- WHAT YOU NEED TO DO -
Each record that follows must be printed exactly as given.

- AVAILABLE DATA -
● ● ● ●
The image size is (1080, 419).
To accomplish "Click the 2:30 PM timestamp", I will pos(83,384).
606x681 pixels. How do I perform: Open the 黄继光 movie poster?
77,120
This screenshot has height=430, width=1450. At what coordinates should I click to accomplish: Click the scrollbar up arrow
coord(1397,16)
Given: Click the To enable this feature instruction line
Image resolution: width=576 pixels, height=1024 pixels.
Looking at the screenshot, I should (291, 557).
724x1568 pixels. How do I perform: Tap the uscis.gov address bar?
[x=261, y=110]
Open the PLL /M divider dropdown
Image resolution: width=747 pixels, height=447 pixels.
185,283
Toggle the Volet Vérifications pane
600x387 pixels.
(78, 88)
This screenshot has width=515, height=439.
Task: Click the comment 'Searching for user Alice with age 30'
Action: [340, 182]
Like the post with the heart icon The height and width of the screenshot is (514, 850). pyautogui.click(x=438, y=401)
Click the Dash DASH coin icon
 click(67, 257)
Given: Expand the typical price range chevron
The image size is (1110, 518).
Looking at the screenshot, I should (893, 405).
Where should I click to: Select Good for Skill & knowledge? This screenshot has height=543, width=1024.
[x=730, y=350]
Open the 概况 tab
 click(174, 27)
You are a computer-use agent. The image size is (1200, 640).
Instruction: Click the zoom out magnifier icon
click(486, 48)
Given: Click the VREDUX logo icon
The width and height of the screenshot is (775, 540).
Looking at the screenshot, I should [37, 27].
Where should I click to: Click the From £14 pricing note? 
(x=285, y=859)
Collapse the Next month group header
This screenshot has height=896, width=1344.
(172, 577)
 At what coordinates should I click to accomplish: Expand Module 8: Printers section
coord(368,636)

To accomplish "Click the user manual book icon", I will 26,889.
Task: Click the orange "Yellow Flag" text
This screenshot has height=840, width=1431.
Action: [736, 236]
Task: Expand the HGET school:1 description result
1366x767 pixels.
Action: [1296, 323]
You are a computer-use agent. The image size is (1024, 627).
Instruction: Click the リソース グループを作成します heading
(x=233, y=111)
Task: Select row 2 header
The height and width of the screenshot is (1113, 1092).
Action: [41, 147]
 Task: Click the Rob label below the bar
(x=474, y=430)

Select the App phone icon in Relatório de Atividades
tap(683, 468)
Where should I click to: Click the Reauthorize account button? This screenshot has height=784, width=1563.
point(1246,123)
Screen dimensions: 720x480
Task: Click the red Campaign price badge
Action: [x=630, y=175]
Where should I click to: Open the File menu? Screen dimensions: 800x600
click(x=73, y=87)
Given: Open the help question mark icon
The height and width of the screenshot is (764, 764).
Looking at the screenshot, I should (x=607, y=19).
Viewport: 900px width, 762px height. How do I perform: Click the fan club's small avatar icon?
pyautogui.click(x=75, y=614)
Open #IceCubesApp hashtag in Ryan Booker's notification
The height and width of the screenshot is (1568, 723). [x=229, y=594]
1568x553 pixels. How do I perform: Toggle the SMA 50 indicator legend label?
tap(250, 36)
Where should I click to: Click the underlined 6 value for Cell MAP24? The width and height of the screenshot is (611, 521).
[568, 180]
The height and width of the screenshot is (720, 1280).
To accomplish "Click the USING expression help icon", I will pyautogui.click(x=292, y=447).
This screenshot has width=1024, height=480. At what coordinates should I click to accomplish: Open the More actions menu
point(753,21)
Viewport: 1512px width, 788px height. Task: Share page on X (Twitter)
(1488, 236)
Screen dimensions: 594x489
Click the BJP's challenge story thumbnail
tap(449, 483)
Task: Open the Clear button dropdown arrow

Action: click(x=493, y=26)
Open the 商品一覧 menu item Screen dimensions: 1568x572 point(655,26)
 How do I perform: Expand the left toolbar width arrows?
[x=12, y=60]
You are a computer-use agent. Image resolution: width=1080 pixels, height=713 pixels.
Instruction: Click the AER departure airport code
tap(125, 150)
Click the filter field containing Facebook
● ● ● ●
- ANSWER BOX -
The image size is (1080, 419).
To accomplish "Click the 2:30 PM timestamp", I will pos(83,384).
606x681 pixels. How do I perform: Open the 黄继光 movie poster?
77,120
This screenshot has height=430, width=1450. At what coordinates should I click to accomplish: Click the scrollbar up arrow
coord(1397,16)
Given: Click the To enable this feature instruction line
Image resolution: width=576 pixels, height=1024 pixels.
Looking at the screenshot, I should (291, 557).
724x1568 pixels. How do I perform: Tap the uscis.gov address bar?
[x=261, y=110]
Open the PLL /M divider dropdown
Image resolution: width=747 pixels, height=447 pixels.
185,283
Toggle the Volet Vérifications pane
600x387 pixels.
(78, 88)
This screenshot has width=515, height=439.
Task: Click the comment 'Searching for user Alice with age 30'
Action: [340, 182]
Like the post with the heart icon The height and width of the screenshot is (514, 850). pyautogui.click(x=438, y=401)
Click the Dash DASH coin icon
 click(67, 257)
Given: Expand the typical price range chevron
The image size is (1110, 518).
Looking at the screenshot, I should (893, 405).
Where should I click to: Select Good for Skill & knowledge? This screenshot has height=543, width=1024.
[x=730, y=350]
Open the 概况 tab
 click(174, 27)
You are a computer-use agent. The image size is (1200, 640).
Instruction: Click the zoom out magnifier icon
click(486, 48)
Given: Click the VREDUX logo icon
The width and height of the screenshot is (775, 540).
Looking at the screenshot, I should [37, 27].
Where should I click to: Click the From £14 pricing note? 
(x=285, y=859)
Collapse the Next month group header
This screenshot has height=896, width=1344.
(172, 577)
 At what coordinates should I click to accomplish: Expand Module 8: Printers section
coord(368,636)

To accomplish "Click the user manual book icon", I will 26,889.
Task: Click the orange "Yellow Flag" text
This screenshot has height=840, width=1431.
Action: [736, 236]
Task: Expand the HGET school:1 description result
1366x767 pixels.
Action: [1296, 323]
You are a computer-use agent. The image size is (1024, 627).
Instruction: Click the リソース グループを作成します heading
(x=233, y=111)
Task: Select row 2 header
The height and width of the screenshot is (1113, 1092).
Action: [41, 147]
 Task: Click the Rob label below the bar
(x=474, y=430)

Select the App phone icon in Relatório de Atividades
tap(683, 468)
Where should I click to: Click the Reauthorize account button? This screenshot has height=784, width=1563.
point(1246,123)
Screen dimensions: 720x480
Task: Click the red Campaign price badge
Action: [x=630, y=175]
Where should I click to: Open the File menu? Screen dimensions: 800x600
click(x=73, y=87)
Given: Open the help question mark icon
The height and width of the screenshot is (764, 764).
Looking at the screenshot, I should (x=607, y=19).
Viewport: 900px width, 762px height. How do I perform: Click the fan club's small avatar icon?
pyautogui.click(x=75, y=614)
Open #IceCubesApp hashtag in Ryan Booker's notification
The height and width of the screenshot is (1568, 723). [x=229, y=594]
1568x553 pixels. How do I perform: Toggle the SMA 50 indicator legend label?
tap(250, 36)
Where should I click to: Click the underlined 6 value for Cell MAP24? The width and height of the screenshot is (611, 521).
[568, 180]
The height and width of the screenshot is (720, 1280).
To accomplish "Click the USING expression help icon", I will pyautogui.click(x=292, y=447).
This screenshot has width=1024, height=480. At what coordinates should I click to accomplish: Open the More actions menu
point(753,21)
Viewport: 1512px width, 788px height. Task: Share page on X (Twitter)
(1488, 236)
Screen dimensions: 594x489
Click the BJP's challenge story thumbnail
tap(449, 483)
Task: Open the Clear button dropdown arrow

Action: click(x=493, y=26)
Open the 商品一覧 menu item Screen dimensions: 1568x572 point(655,26)
 How do I perform: Expand the left toolbar width arrows?
[x=12, y=60]
You are a computer-use agent. Image resolution: width=1080 pixels, height=713 pixels.
Instruction: Click the AER departure airport code
tap(125, 150)
Click the filter field containing Facebook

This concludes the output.